Given data Block Start

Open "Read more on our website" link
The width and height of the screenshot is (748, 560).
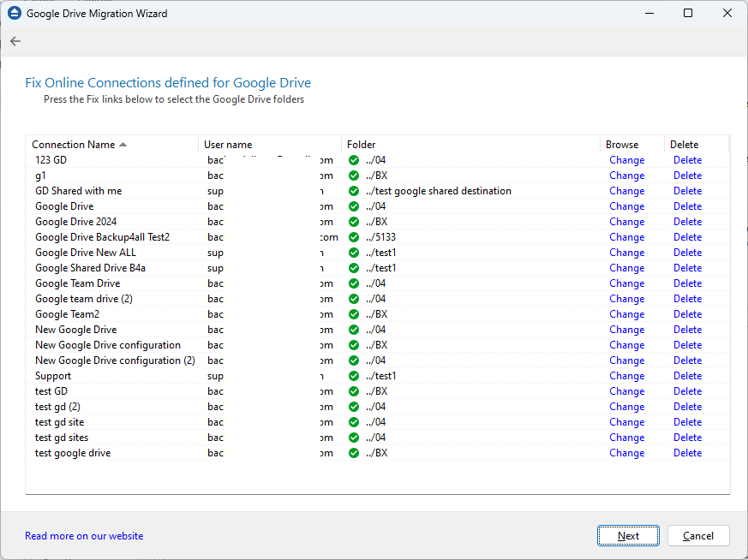pyautogui.click(x=83, y=535)
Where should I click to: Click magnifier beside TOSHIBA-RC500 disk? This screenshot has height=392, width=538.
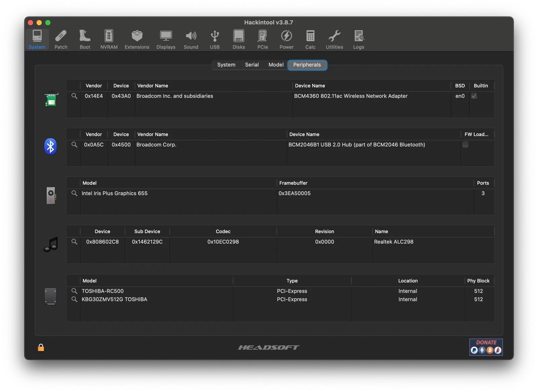(74, 291)

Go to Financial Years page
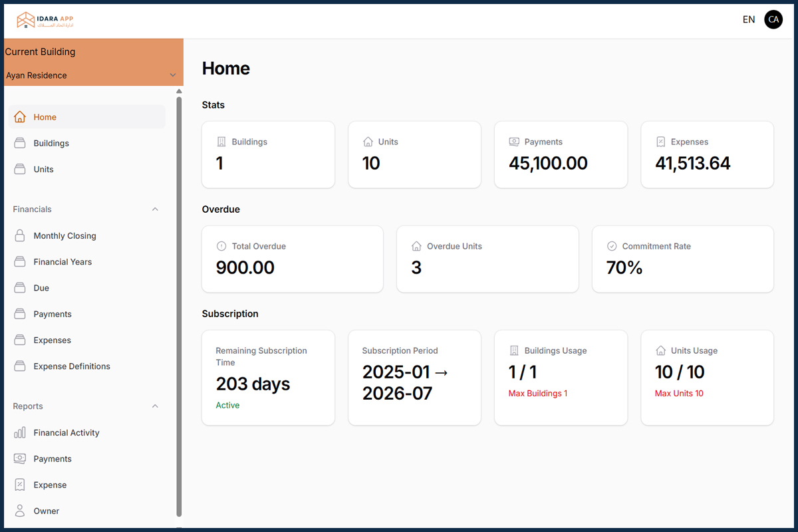coord(63,262)
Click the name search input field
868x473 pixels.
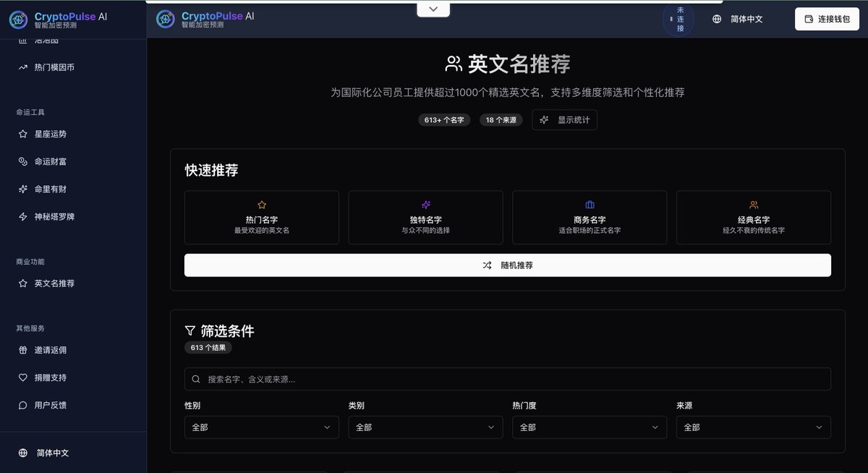click(507, 378)
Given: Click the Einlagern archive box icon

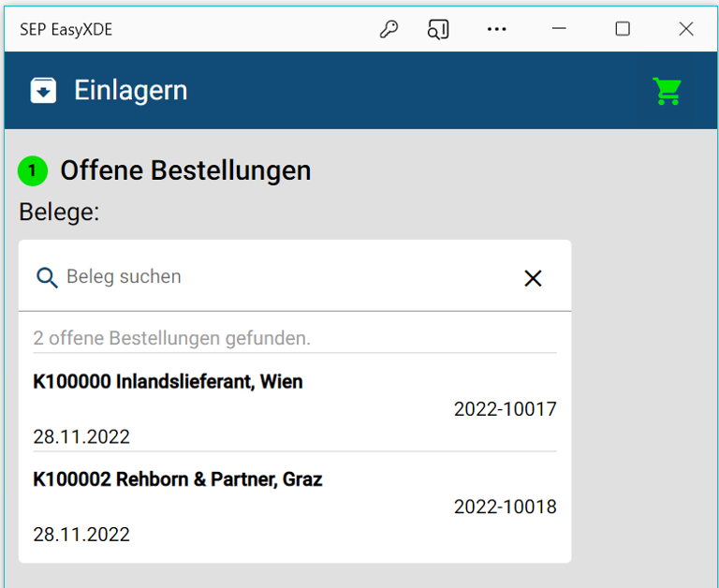Looking at the screenshot, I should (x=43, y=90).
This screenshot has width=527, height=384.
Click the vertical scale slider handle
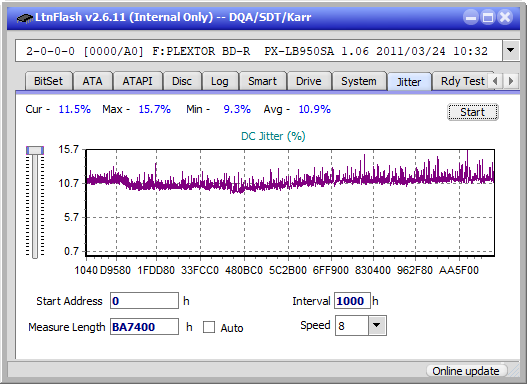point(35,150)
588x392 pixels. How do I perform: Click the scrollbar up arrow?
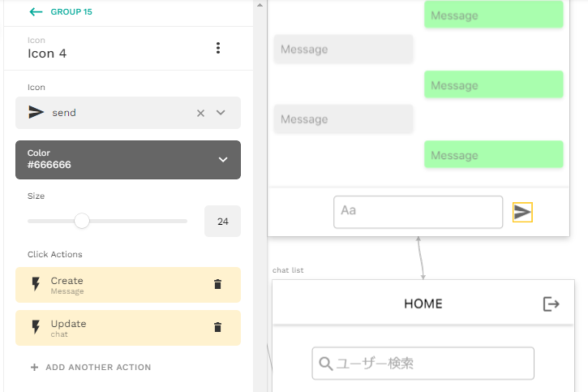point(260,5)
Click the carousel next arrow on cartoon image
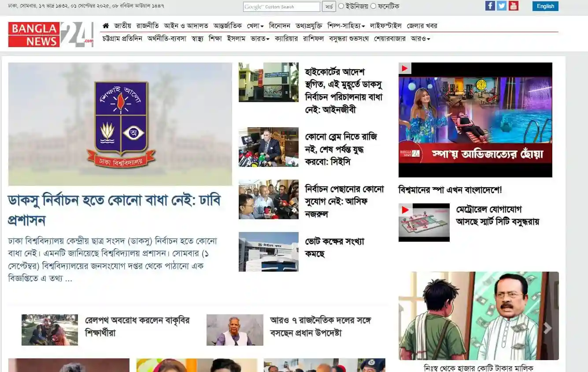Screen dimensions: 588x372 point(548,328)
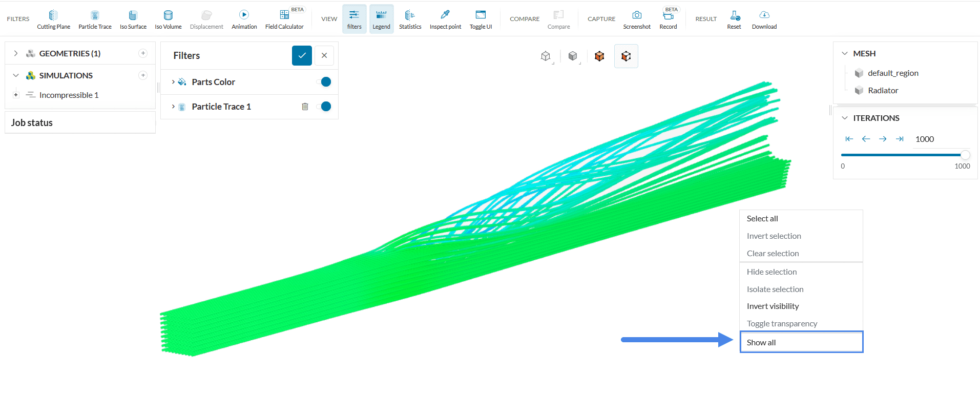Screen dimensions: 980x394
Task: Disable the Particle Trace 1 toggle
Action: 324,107
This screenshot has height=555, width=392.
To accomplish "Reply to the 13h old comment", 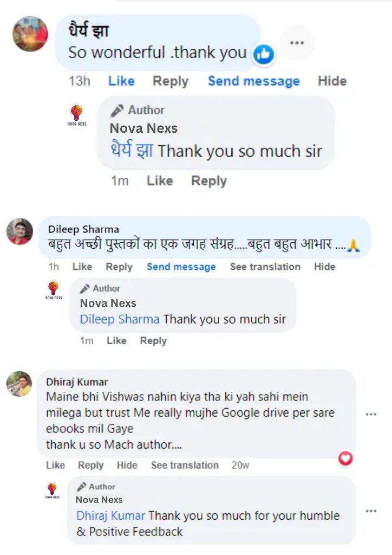I will point(171,81).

Given data Block End

**Problem requirements:**
Copy back exactly the lines above from the one containing "Go to Financial Years page" through the one containing "This screenshot has width=527, height=384.", and leave every picture behind.

**Task response:**
Go to Financial Years page
coord(63,262)
Click the name search input field
868x473 pixels.
click(507, 378)
Given: Click the Einlagern archive box icon

Looking at the screenshot, I should (x=43, y=90).
This screenshot has width=527, height=384.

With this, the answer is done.